* **Excerpt**
--- BEGIN ---

Mark William Roche, the Reverend Edmund P. Joyce, CSC, Professor of German Language and Literature and concurrent Professor of Philosophy at the University of Notre Dame, served as its Dean of Arts and Letters from 1997–2008. Realizing the Distinctive University is the third book in which he explores the mission of a Catholic university. His first, a slim volume, The Intellectual Appeal of Catholicism and the Idea of a Catholic University (University of Notre Dame Press, 2003) argues for the intellectual richness of the Catholic tradition. His Why Choose the Liberal Arts (University of Notre Dame Press, 2010) makes a compelling and common sense case for studying the liberal arts. His Realizing the Distinctive University explains in details how, in administrative terms, he worked to deepen Notre Dame’s distinctive identity.

--- END ---

* **Record excerpts**
--- BEGIN ---

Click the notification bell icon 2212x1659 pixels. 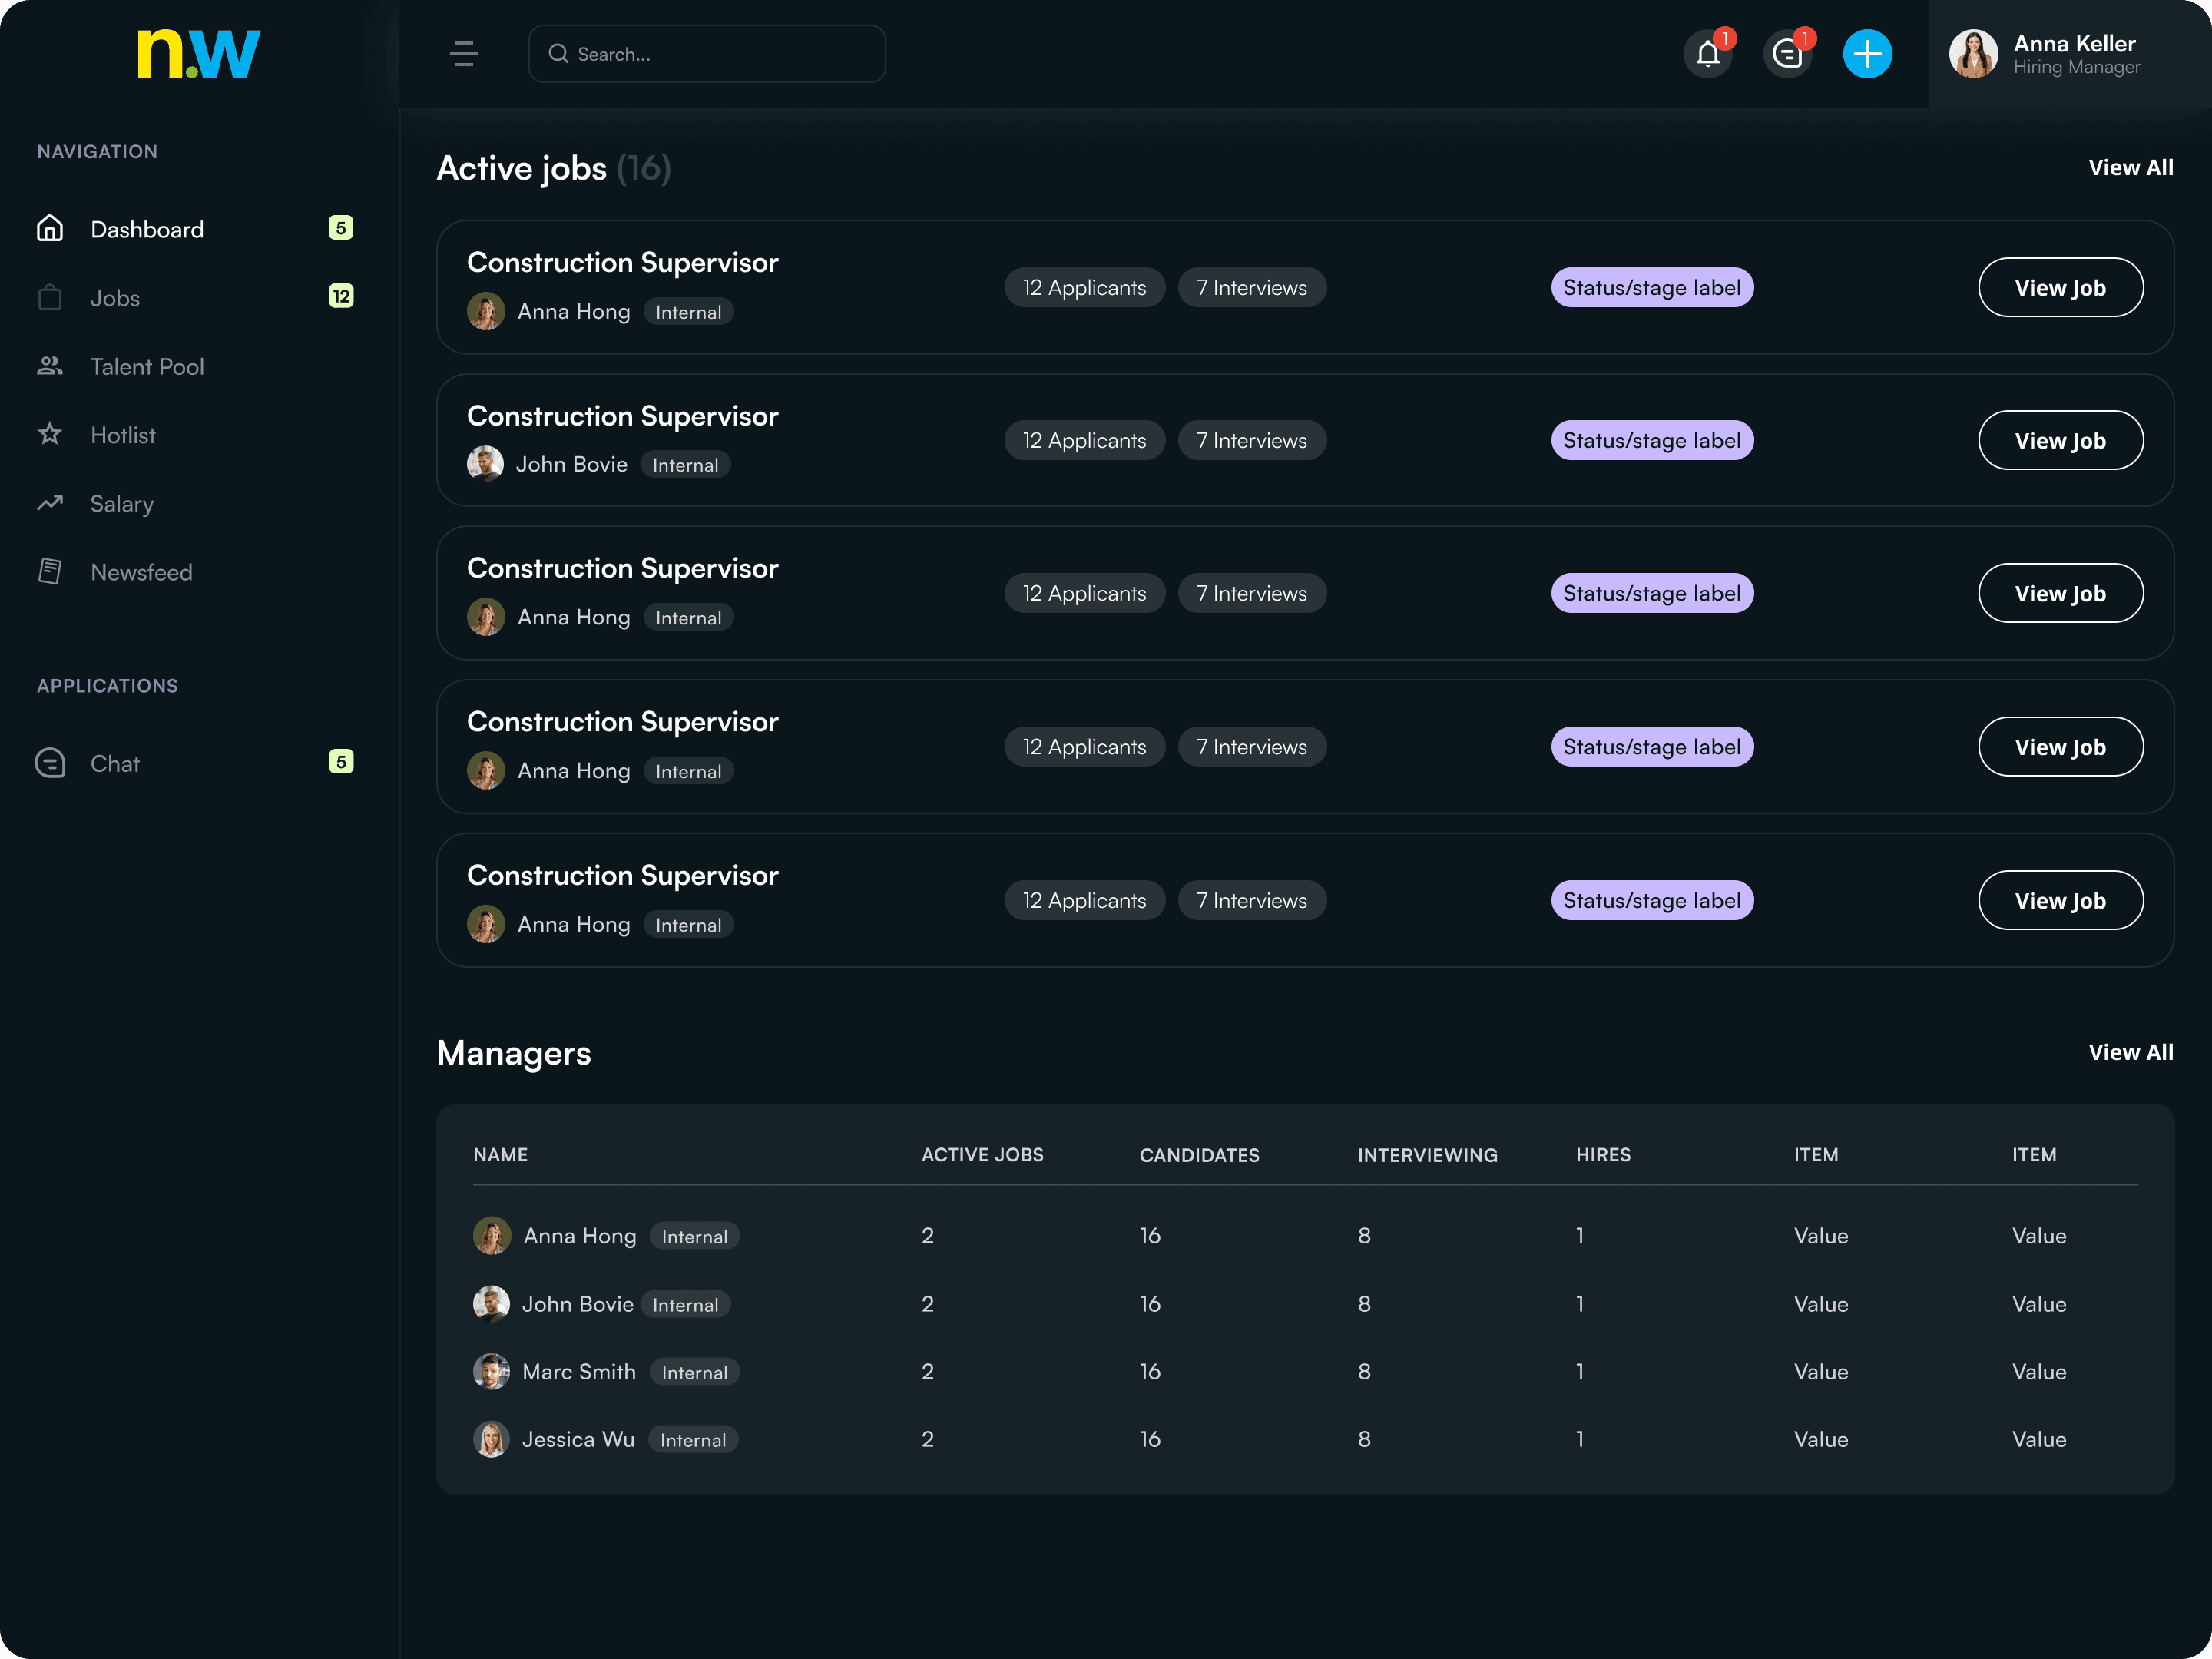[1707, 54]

--- END ---
--- BEGIN ---

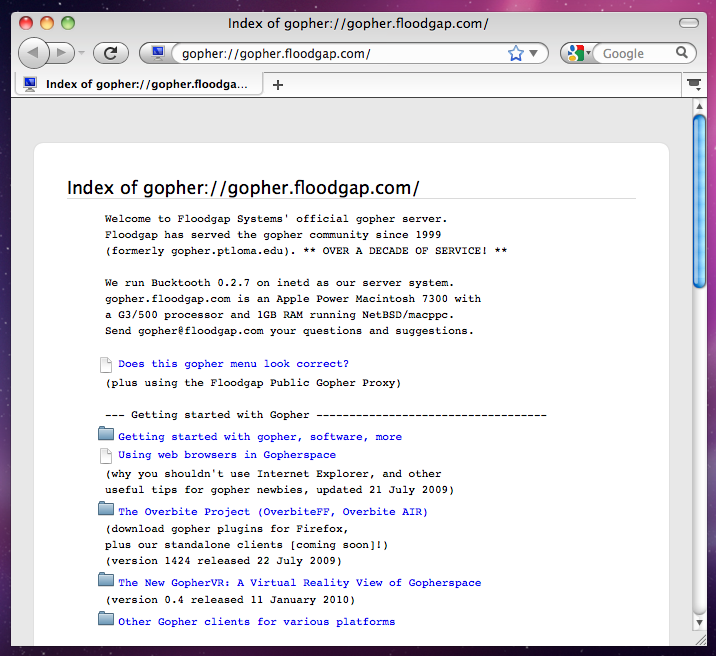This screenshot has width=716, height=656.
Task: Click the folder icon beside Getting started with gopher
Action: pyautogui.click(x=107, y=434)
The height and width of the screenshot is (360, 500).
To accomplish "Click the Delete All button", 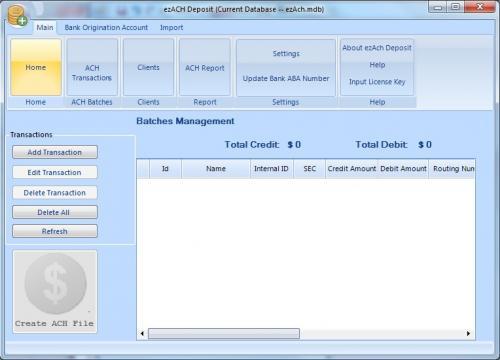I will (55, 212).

--- END ---
--- BEGIN ---

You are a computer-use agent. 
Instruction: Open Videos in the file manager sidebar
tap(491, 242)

--- END ---

Return the words of the passage on Mark William Roche, starting at "Mark William Roche, the" up to and including "Dame’s distinctive identity.", without changing anything.

Mark William Roche, the Reverend Edmund P. Joyce, CSC, Professor of German Language and Literature and concurrent Professor of Philosophy at the University of Notre Dame, served as its Dean of Arts and Letters from 1997–2008. Realizing the Distinctive University is the third book in which he explores the mission of a Catholic university. His first, a slim volume, The Intellectual Appeal of Catholicism and the Idea of a Catholic University (University of Notre Dame Press, 2003) argues for the intellectual richness of the Catholic tradition. His Why Choose the Liberal Arts (University of Notre Dame Press, 2010) makes a compelling and common sense case for studying the liberal arts. His Realizing the Distinctive University explains in details how, in administrative terms, he worked to deepen Notre Dame’s distinctive identity.